▶ [What you need to do]: Beginning with the line that contains "Task: Click the word", transcribe every line down to the end of the entries, exactly, and no other lines.

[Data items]
%%

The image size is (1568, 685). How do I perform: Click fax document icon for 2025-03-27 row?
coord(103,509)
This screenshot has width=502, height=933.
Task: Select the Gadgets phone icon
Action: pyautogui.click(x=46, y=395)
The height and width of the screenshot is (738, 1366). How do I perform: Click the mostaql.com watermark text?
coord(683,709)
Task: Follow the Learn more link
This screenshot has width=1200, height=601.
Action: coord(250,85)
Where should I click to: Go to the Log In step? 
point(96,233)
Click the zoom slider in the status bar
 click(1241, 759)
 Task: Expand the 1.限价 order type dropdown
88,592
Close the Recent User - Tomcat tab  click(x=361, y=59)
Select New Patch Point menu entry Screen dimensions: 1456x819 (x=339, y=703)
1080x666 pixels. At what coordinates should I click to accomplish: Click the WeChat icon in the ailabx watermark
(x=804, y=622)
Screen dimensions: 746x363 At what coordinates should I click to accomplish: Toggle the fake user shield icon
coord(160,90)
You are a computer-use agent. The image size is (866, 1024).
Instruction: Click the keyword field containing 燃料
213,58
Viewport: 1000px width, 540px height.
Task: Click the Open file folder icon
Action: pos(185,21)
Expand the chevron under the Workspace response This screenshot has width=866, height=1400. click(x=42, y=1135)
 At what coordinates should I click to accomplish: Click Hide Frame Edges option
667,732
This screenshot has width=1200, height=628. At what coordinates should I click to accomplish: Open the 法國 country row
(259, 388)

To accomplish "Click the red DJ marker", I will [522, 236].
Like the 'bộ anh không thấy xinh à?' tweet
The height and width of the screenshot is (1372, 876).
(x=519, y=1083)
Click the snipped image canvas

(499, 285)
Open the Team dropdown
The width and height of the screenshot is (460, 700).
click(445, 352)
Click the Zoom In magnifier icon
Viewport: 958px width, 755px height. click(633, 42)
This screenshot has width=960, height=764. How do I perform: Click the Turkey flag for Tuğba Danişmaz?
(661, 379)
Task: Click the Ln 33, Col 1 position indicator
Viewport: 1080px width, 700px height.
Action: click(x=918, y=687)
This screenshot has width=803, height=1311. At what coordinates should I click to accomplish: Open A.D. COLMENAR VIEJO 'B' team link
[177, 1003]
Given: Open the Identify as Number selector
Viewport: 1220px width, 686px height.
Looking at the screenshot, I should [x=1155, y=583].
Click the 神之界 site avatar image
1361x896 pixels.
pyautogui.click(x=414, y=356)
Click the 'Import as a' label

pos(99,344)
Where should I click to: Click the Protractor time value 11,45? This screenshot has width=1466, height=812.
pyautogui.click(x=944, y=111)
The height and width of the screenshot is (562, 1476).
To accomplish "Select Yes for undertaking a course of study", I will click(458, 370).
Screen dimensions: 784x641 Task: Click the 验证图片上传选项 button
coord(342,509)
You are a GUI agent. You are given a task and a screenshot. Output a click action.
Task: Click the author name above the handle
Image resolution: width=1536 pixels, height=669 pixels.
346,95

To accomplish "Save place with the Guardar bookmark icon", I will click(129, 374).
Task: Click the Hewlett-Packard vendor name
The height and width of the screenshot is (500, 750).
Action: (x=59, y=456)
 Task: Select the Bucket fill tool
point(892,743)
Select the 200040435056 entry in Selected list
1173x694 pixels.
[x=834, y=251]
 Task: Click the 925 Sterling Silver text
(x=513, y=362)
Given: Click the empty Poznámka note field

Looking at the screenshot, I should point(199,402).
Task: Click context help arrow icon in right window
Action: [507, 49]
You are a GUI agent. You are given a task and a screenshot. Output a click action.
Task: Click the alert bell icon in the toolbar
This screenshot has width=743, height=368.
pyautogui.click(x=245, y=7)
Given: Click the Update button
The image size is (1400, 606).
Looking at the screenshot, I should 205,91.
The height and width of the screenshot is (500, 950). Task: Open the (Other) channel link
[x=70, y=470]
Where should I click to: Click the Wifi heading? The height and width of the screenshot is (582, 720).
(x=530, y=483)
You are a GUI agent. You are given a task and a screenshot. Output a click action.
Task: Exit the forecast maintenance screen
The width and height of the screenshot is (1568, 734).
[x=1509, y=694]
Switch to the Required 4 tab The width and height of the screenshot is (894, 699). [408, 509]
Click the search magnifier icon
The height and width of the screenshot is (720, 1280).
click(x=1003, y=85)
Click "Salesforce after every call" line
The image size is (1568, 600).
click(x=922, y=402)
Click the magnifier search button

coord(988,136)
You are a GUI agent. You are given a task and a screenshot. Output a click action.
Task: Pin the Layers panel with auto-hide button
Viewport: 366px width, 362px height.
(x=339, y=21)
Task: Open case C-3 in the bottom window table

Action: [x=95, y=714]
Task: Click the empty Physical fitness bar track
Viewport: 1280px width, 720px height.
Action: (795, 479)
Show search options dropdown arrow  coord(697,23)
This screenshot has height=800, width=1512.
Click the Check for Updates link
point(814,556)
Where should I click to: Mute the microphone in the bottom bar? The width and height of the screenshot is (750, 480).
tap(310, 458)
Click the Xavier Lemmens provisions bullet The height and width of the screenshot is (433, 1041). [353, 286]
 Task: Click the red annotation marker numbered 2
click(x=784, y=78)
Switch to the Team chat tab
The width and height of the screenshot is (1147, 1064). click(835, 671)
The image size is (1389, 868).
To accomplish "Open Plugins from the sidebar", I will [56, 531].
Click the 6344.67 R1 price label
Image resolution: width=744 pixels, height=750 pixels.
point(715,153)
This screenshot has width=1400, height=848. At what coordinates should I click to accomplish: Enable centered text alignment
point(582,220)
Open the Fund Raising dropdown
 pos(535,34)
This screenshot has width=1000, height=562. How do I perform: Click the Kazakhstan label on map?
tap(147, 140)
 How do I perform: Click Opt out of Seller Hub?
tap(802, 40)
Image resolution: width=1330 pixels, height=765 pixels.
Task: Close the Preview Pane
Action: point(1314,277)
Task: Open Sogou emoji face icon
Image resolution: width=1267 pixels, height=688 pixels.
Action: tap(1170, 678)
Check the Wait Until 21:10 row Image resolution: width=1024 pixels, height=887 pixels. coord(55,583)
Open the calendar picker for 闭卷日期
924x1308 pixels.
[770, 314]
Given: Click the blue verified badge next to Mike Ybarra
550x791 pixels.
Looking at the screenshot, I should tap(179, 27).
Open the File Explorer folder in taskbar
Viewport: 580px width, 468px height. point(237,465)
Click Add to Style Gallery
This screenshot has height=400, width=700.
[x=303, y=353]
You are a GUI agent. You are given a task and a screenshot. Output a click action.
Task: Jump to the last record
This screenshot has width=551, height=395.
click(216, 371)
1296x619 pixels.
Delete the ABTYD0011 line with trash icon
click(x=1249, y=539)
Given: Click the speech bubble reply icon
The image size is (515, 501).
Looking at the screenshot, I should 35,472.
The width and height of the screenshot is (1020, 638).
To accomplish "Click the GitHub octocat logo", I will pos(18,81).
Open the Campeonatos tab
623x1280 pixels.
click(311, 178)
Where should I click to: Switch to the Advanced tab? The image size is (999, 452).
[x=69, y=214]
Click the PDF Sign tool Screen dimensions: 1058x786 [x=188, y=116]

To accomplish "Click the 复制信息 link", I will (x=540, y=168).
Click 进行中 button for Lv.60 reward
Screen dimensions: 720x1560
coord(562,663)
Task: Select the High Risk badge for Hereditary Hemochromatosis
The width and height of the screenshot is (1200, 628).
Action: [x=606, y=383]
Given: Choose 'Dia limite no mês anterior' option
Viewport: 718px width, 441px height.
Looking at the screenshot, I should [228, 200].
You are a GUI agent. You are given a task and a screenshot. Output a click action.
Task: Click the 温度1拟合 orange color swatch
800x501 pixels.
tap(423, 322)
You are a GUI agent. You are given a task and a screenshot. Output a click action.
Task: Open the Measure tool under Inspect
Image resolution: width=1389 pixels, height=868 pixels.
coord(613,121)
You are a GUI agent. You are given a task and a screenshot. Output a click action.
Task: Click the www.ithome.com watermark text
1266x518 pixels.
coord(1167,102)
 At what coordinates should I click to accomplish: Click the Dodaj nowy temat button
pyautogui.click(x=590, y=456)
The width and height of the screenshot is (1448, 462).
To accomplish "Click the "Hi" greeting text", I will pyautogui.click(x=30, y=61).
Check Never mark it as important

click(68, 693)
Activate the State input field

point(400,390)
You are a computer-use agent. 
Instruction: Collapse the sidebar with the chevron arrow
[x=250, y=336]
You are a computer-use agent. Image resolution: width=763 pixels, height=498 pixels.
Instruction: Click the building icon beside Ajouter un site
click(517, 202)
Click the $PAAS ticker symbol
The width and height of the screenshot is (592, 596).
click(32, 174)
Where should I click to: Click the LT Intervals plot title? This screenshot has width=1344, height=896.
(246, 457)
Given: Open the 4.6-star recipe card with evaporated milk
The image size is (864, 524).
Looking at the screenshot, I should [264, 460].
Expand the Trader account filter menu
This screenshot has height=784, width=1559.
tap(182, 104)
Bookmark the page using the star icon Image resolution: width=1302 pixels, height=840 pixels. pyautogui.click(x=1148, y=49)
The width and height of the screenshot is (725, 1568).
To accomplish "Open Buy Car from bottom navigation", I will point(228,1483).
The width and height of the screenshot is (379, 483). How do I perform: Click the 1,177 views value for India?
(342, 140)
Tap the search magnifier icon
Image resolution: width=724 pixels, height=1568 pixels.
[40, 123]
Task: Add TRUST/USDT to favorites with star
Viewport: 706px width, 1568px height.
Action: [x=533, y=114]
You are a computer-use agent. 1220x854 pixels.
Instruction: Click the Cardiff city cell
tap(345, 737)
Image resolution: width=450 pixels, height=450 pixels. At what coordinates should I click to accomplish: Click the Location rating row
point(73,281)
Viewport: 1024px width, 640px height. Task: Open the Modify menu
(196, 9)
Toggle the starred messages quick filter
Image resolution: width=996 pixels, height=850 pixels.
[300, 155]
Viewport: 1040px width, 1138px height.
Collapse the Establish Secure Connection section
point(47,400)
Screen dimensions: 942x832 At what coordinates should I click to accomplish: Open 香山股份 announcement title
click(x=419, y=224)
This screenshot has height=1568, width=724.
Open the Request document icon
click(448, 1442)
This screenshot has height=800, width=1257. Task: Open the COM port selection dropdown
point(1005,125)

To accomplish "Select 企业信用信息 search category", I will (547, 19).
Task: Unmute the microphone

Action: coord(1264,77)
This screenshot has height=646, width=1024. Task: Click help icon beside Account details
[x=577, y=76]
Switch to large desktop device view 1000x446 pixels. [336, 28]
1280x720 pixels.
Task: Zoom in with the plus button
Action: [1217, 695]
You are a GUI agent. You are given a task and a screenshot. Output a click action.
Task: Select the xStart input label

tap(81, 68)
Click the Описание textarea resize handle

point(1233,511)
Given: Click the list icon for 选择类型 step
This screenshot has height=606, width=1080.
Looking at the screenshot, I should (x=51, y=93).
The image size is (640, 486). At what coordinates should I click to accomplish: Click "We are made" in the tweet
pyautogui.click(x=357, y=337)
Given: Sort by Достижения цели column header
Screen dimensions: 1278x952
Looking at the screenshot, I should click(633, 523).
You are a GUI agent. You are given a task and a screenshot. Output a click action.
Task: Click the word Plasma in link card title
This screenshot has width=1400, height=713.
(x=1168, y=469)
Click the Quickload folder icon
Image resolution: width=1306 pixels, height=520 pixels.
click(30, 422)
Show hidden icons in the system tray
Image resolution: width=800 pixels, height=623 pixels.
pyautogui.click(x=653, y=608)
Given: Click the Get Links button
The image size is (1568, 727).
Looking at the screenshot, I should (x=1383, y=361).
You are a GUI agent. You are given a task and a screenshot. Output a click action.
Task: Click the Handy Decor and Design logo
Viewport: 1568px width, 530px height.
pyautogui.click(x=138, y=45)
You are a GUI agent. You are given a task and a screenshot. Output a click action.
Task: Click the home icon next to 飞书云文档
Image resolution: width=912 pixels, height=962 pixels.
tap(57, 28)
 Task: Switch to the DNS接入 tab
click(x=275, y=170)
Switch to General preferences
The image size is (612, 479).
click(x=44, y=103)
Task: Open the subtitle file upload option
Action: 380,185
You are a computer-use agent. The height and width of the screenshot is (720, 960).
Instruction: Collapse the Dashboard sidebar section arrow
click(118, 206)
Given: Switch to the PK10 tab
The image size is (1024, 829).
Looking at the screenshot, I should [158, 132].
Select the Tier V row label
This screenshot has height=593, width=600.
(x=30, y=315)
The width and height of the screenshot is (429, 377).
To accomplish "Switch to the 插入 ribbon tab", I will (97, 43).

%%

▶ [Worked solution]:
Task: Click the word Plasma in link card title
This screenshot has width=1400, height=713.
(x=1168, y=469)
Click the Quickload folder icon
Image resolution: width=1306 pixels, height=520 pixels.
click(30, 422)
Show hidden icons in the system tray
Image resolution: width=800 pixels, height=623 pixels.
pyautogui.click(x=653, y=608)
Given: Click the Get Links button
The image size is (1568, 727).
Looking at the screenshot, I should (x=1383, y=361).
You are a GUI agent. You are given a task and a screenshot. Output a click action.
Task: Click the Handy Decor and Design logo
Viewport: 1568px width, 530px height.
pyautogui.click(x=138, y=45)
You are a GUI agent. You are given a task and a screenshot. Output a click action.
Task: Click the home icon next to 飞书云文档
Image resolution: width=912 pixels, height=962 pixels.
tap(57, 28)
 Task: Switch to the DNS接入 tab
click(x=275, y=170)
Switch to General preferences
The image size is (612, 479).
click(x=44, y=103)
Task: Open the subtitle file upload option
Action: 380,185
You are a computer-use agent. The height and width of the screenshot is (720, 960).
Instruction: Collapse the Dashboard sidebar section arrow
click(118, 206)
Given: Switch to the PK10 tab
The image size is (1024, 829).
Looking at the screenshot, I should [158, 132].
Select the Tier V row label
This screenshot has height=593, width=600.
(x=30, y=315)
The width and height of the screenshot is (429, 377).
To accomplish "Switch to the 插入 ribbon tab", I will (97, 43).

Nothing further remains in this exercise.